----- Data to examine -----
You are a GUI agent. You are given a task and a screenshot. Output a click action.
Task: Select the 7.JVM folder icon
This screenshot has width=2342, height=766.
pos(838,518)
-----
----- Data to examine -----
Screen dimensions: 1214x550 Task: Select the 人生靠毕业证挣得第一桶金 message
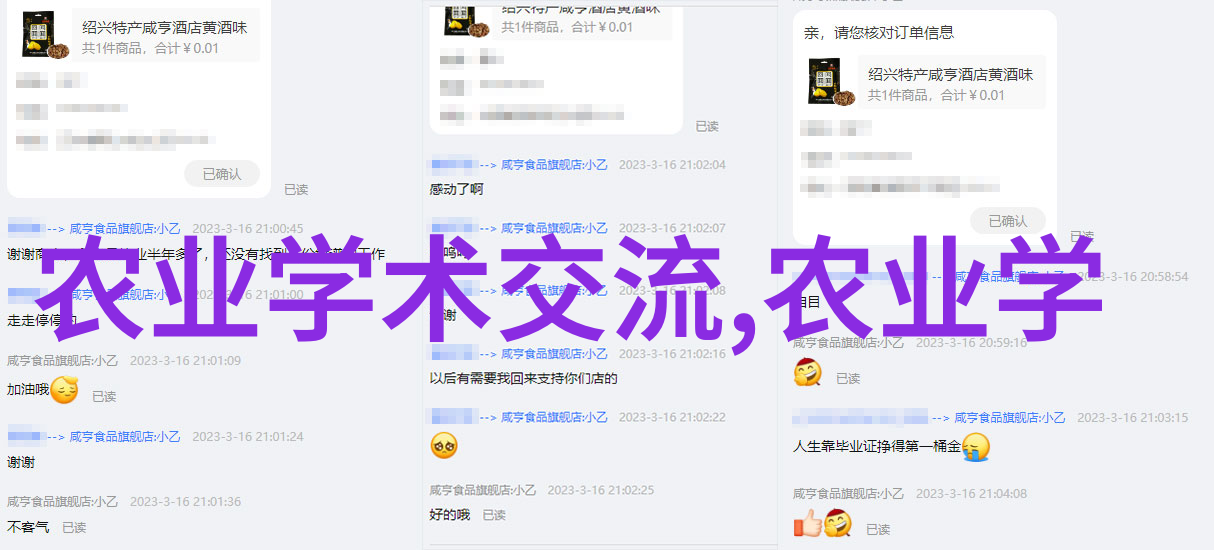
-----
----- Data to examine -----
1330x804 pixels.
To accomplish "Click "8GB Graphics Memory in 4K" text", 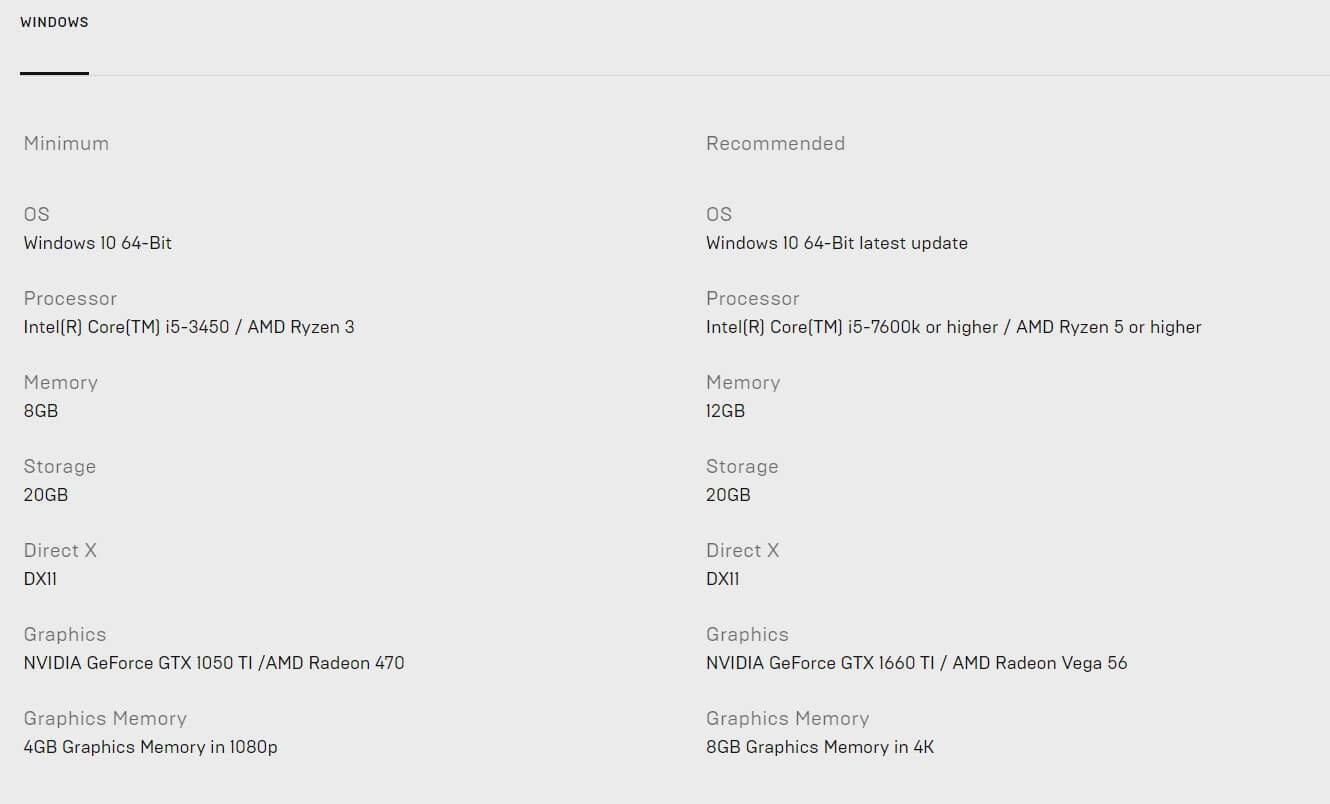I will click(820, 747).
-----
Work order
When the word "Select" shows up in a line of the entries, report that line.

Task result
Task: Select the 7.JVM folder icon
Screen dimensions: 1214x550 Task: Select the 人生靠毕业证挣得第一桶金 message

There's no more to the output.